**Stated problem:**
Gather every line in the material that contains the word "Where", and list each of those lines in full.

**Provided data:**

------------------------------------

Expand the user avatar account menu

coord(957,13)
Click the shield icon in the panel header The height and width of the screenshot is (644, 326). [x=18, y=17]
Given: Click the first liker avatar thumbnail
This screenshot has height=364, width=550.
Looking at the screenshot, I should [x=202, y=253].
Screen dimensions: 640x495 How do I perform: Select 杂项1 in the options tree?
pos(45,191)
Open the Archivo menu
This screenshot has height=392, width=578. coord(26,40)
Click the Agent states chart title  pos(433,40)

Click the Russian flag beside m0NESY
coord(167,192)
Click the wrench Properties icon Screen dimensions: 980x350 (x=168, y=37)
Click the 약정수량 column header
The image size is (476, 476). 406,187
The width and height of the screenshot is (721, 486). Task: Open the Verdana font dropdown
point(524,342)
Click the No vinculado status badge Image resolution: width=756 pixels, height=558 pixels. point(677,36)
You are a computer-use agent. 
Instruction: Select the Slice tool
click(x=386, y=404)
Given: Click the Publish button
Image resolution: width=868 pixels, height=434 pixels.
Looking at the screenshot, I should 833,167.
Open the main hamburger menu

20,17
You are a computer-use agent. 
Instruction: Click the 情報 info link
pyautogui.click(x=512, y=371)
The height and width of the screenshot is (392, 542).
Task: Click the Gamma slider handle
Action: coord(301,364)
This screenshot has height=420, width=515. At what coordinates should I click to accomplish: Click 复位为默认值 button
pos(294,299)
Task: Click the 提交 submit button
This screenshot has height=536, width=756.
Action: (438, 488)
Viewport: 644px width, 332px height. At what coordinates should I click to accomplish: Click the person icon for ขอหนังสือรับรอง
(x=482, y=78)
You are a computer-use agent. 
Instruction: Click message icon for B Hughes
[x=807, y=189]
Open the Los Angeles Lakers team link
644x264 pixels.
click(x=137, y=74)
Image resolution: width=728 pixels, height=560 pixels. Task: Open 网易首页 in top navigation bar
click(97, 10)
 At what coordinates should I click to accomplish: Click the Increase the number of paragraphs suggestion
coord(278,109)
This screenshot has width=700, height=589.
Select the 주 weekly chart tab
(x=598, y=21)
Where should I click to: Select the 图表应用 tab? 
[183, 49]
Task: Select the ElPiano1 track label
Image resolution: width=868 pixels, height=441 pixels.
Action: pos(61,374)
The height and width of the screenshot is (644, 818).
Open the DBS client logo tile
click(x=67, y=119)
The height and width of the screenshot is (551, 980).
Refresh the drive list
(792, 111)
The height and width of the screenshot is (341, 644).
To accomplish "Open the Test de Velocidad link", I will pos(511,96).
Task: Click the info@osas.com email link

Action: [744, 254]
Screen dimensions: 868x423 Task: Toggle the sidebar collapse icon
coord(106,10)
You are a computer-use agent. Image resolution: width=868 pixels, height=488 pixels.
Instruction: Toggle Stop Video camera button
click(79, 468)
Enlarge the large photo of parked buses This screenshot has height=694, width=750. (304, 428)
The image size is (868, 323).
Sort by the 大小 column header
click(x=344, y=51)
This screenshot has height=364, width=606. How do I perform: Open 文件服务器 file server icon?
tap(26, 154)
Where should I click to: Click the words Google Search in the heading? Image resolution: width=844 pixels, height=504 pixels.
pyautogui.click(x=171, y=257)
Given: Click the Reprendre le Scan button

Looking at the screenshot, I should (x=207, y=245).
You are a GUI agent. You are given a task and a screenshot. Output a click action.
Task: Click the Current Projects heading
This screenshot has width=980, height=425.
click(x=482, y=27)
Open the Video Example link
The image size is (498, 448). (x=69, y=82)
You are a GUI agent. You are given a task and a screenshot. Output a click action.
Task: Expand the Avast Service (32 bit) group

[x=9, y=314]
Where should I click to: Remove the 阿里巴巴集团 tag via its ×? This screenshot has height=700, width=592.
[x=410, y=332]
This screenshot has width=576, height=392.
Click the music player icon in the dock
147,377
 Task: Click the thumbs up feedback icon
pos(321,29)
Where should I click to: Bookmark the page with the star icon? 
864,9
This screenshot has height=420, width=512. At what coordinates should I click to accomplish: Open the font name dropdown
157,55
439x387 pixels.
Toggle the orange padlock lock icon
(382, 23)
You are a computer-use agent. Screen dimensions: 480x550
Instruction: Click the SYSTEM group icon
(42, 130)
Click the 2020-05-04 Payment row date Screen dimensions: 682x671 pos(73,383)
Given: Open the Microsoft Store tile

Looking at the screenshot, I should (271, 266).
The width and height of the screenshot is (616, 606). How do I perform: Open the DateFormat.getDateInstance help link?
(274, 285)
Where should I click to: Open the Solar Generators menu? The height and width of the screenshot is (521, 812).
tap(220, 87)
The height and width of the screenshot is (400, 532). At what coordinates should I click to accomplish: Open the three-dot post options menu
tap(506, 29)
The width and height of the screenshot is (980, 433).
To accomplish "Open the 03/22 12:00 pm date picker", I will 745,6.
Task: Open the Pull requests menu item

------------------------------------

**Full solution:**
Where should I click to: Select the 图表应用 tab? 
Where should I click to: Click the words Google Search in the heading? Image resolution: width=844 pixels, height=504 pixels.
Where should I click to: Remove the 阿里巴巴集团 tag via its ×? This screenshot has height=700, width=592.
Where should I click to: Bookmark the page with the star icon? 
Where should I click to: Open the Solar Generators menu? The height and width of the screenshot is (521, 812).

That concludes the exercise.